La comida que ingerimos, carbohidratos, proteínas y grasas, se transforman en azúcares (como la glucosa), aminoácidos y ácidos grasos que el cuerpo utiliza como energía.

Entre más tiempo pasa entre una comida y otra, el nivel de estos nutrientes en la sangre baja y si se reduce demasiado el cerebro lo percibe como si se tratara de una situación amenazante porque este órgano depende especialmente de la glucosa para funcionar.

La falta de glucosa se manifiesta en situaciones que quizá has experimentado. Cuando tienes hambre te puede resultar más difícil concentrarte y eres más propenso a cometer errores, por ejemplo.

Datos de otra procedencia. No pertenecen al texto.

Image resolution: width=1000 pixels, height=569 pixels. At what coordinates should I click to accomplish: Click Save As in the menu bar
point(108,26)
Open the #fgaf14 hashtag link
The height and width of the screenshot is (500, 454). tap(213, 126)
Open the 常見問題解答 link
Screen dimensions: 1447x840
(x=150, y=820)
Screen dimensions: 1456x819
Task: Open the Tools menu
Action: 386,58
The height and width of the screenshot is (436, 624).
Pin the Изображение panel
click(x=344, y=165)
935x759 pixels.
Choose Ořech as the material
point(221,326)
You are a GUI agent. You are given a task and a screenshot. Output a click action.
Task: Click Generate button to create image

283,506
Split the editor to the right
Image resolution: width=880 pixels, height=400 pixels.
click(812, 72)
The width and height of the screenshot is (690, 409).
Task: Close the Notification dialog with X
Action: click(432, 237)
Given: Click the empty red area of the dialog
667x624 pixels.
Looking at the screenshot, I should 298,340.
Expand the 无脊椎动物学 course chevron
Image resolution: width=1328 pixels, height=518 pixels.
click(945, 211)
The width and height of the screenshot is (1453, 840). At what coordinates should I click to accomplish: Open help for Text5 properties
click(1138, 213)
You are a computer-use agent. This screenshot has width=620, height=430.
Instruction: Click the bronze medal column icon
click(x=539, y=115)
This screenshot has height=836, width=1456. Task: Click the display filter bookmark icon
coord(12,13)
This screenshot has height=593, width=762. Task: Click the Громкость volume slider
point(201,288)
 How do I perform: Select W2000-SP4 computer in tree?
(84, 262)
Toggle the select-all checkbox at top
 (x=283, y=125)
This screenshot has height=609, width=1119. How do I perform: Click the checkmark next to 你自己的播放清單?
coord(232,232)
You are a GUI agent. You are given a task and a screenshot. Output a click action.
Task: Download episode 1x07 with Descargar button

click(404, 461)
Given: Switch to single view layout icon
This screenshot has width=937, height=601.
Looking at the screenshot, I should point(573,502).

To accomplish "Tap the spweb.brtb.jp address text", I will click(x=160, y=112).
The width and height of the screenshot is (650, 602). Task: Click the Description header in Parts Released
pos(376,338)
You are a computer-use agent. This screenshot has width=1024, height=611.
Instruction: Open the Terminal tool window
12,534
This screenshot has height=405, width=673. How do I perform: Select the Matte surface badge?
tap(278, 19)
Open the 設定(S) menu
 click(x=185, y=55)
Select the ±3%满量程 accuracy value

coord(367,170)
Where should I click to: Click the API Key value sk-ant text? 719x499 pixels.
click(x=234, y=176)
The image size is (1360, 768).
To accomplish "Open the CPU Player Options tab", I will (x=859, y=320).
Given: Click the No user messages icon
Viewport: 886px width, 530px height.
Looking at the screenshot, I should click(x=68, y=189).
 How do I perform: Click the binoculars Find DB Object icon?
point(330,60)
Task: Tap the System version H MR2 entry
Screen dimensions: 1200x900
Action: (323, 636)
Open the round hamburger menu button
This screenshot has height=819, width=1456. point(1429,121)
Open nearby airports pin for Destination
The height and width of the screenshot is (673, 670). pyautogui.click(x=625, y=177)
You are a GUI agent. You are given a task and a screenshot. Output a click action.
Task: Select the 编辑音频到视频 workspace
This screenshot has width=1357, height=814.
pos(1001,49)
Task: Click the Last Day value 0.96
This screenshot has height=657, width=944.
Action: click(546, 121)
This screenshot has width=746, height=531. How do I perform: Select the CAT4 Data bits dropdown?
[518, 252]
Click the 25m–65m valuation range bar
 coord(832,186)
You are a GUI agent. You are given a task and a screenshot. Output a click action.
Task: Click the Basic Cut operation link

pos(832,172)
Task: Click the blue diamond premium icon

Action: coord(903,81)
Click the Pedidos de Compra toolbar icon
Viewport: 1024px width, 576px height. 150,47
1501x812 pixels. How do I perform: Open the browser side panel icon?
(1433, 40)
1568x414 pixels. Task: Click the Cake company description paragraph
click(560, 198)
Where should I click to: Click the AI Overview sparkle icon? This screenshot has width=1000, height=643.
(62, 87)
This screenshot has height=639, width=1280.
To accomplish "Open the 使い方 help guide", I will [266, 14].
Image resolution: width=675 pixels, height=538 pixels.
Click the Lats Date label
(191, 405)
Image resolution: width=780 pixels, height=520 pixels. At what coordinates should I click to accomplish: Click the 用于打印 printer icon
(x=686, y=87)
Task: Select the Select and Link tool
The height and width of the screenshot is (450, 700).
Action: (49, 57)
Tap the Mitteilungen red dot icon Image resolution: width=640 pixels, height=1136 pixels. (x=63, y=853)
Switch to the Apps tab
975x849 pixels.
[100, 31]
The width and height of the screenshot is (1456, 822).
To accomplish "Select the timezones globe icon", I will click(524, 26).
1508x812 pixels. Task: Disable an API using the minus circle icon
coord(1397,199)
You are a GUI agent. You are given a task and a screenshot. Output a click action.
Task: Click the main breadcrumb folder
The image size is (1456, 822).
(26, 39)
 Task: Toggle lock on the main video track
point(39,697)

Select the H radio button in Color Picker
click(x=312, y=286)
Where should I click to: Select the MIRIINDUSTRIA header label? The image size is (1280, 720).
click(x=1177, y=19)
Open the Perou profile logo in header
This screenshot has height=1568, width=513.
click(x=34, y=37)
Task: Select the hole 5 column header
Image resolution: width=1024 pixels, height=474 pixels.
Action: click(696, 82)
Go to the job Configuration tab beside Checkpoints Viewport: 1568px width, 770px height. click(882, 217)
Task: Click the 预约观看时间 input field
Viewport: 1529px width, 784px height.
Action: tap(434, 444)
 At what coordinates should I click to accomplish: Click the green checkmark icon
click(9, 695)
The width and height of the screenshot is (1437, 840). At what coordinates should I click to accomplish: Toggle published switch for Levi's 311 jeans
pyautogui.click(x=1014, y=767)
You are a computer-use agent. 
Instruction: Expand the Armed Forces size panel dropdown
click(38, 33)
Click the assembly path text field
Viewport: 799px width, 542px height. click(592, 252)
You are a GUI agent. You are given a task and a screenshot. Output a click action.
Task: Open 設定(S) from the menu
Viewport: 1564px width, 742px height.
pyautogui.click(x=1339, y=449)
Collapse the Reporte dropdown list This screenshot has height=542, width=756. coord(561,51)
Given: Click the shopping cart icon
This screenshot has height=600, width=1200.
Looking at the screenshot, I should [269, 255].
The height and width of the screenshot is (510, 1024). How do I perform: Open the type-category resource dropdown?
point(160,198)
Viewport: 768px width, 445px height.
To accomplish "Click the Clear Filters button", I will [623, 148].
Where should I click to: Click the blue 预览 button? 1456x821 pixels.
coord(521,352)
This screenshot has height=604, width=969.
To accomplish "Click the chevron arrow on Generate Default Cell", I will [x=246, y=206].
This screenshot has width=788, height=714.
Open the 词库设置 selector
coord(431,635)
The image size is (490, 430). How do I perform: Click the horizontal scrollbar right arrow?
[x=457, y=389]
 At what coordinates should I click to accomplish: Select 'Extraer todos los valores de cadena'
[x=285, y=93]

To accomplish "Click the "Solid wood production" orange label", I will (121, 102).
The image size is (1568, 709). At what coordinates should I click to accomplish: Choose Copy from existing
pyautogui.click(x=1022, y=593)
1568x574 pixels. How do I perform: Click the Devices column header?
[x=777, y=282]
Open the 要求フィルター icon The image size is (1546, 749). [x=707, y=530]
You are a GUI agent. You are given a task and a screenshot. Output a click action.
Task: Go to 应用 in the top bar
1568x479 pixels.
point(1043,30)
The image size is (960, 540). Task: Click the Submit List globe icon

Otra cosa que te puede pasar cuando has pasado mucho tiempo sin comer es que se te dificulte comportarte dentro de las normas sociales aceptables. Quizá puedas evitar ser malhumorado con colegas importantes, pero seguramente reaccionarás explosivamente con personas con las que tienes una relación más cercana.

Además, cuando baja el nivel de glucosa en la sangre, el cerebro le envía señales a varios órganos para que sinteticen y liberen hormonas que incrementarán los azúcares.

Entre esas hormonas están la epinefrina y el cortisol, que también se liberan en situaciones de estrés y nos hacen reaccionar de manera defensiva en situaciones que podrían amenazar nuestra vida.

Por último, tanto el hambre como el enojo son controlados por genes comunes que producen el neuropéptido Y, un químico natural que estimula patrones de alimentación voraces y que además dispara las acciones agresivas.

¿Cómo prevenirlo?

La forma más fácil es comer antes de que tengas demasiada hambre. Aunque te provoque comer comida chatarra, que en principio te puede hacer sentir mejor porque estos alimentos elevan rápidamente el nivel de azúcar en la sangre, la glucosa reduce con la misma velocidad. Por eso es mejor optar por otro tipo de alimentos más nutritivos.